# ASSIGNMENT:
Starting from the line in which "Given: Go to the Description tab" appears, set down each line exactly through the end of the listing, and nothing else. Leave out pictures.

# MATERIAL FOR THIS TASK:
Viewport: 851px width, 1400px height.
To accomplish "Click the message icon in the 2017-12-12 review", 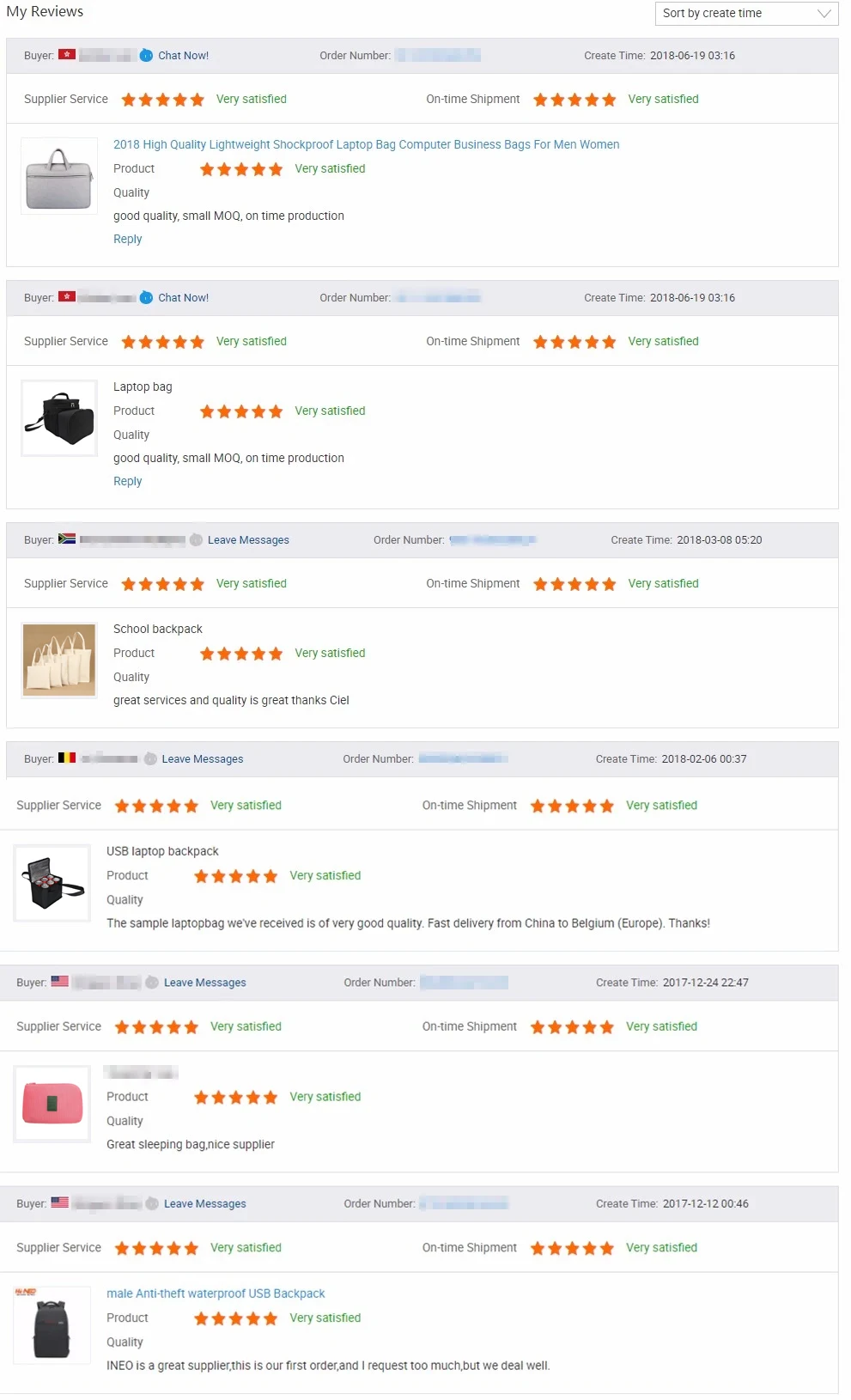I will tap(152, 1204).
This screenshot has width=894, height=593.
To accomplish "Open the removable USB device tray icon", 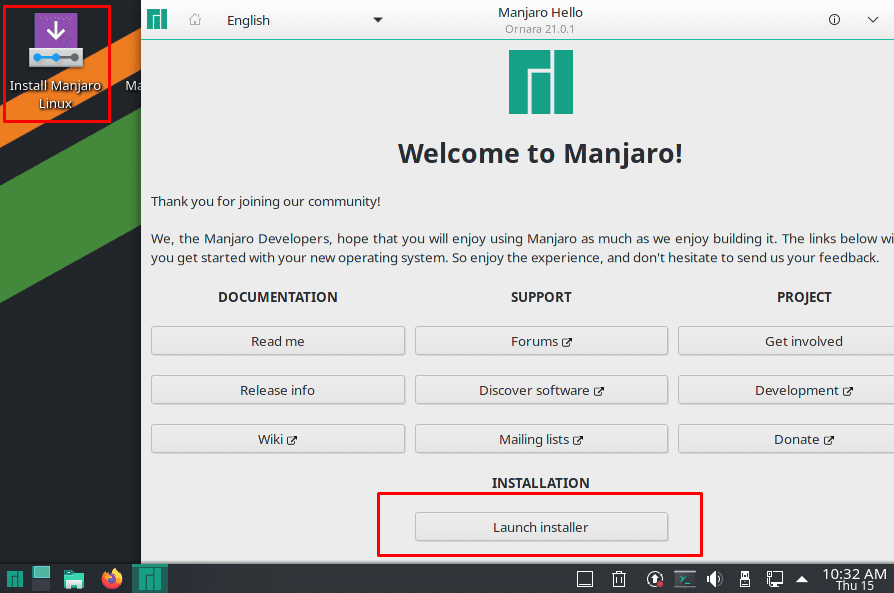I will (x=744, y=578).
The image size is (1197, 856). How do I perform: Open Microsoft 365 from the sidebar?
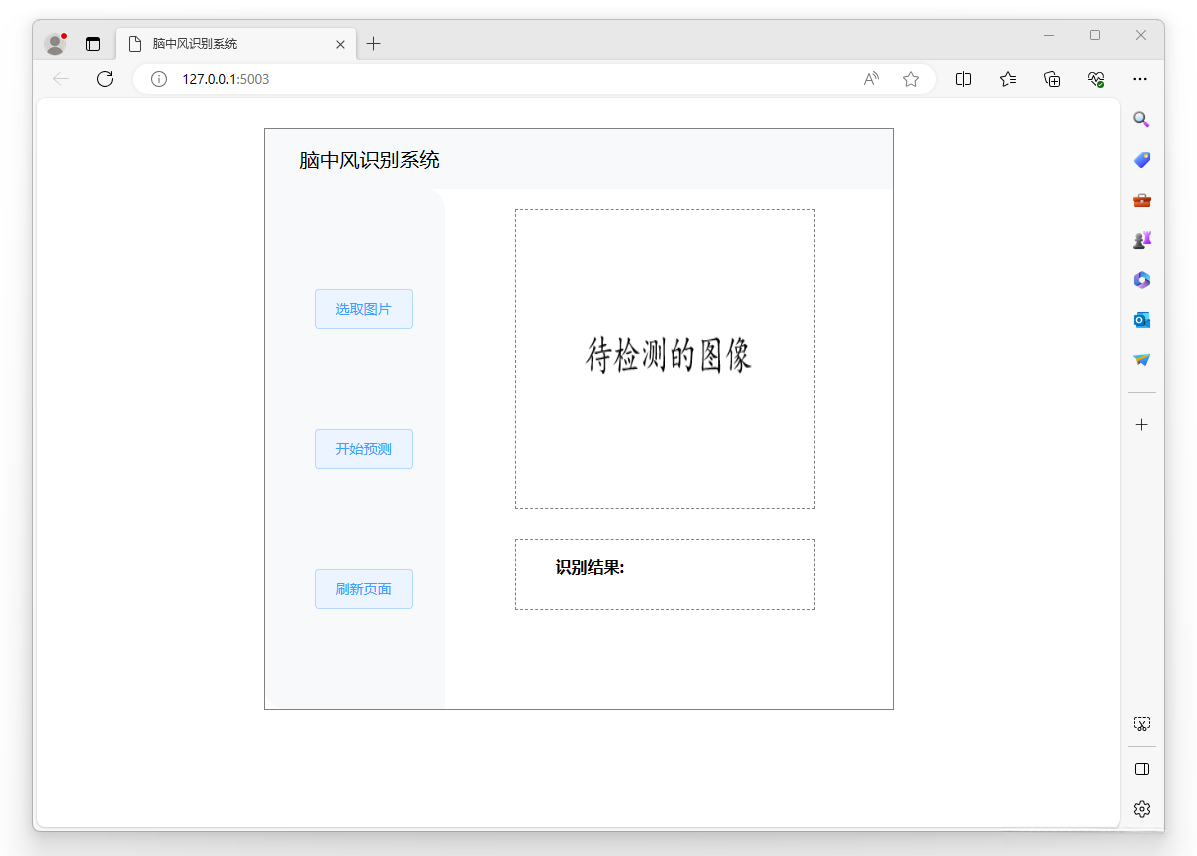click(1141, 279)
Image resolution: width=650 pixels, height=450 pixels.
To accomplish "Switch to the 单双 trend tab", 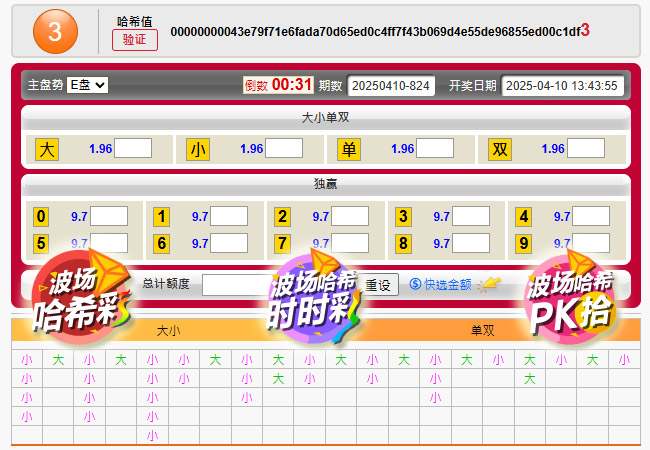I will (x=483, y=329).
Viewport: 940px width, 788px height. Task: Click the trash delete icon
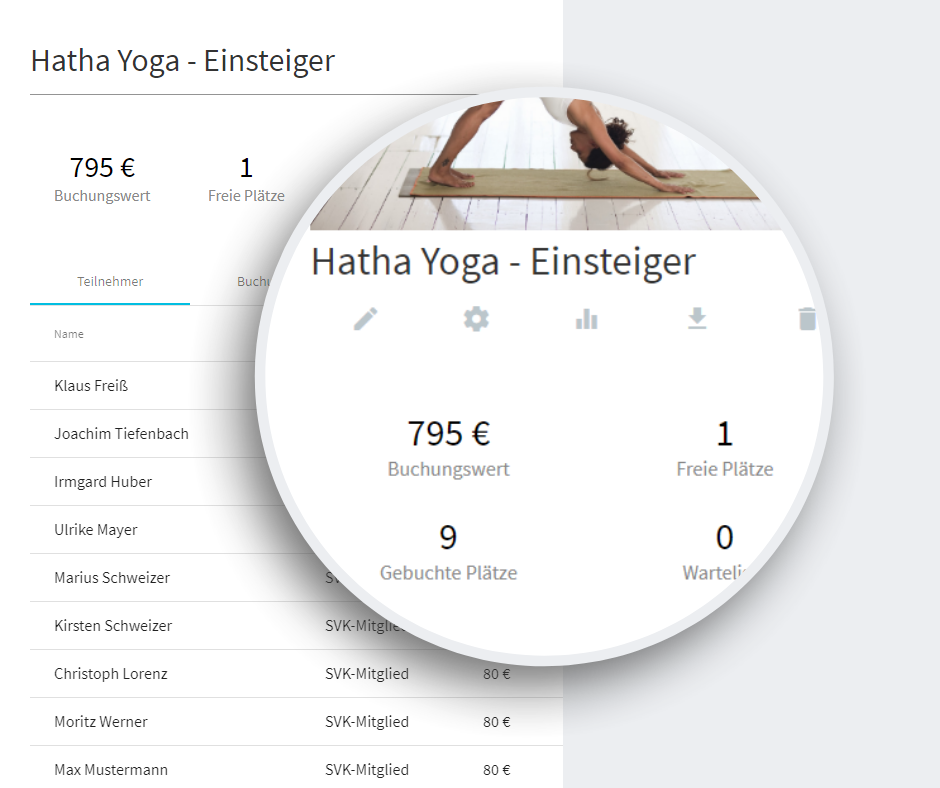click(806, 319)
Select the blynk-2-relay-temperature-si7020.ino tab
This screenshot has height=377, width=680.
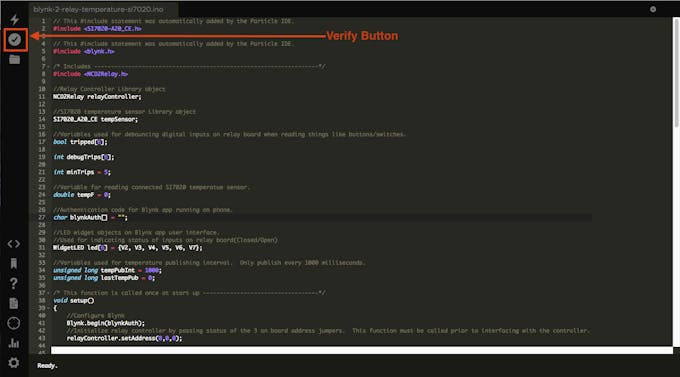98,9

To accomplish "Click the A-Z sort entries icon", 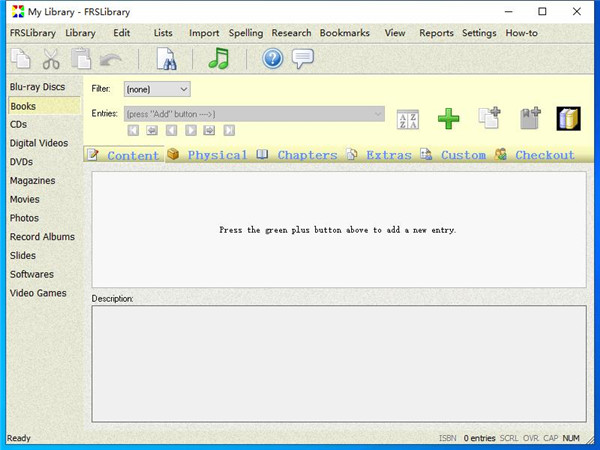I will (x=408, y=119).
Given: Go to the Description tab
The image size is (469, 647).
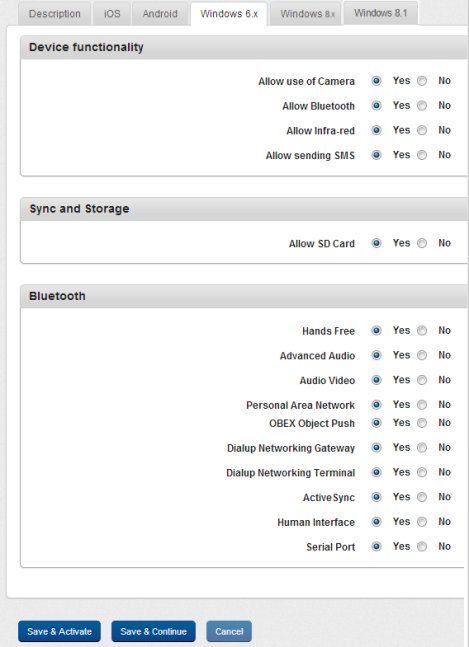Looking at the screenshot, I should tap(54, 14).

# RESULT:
Given: Go to the Description tab
The image size is (469, 647).
Looking at the screenshot, I should tap(54, 14).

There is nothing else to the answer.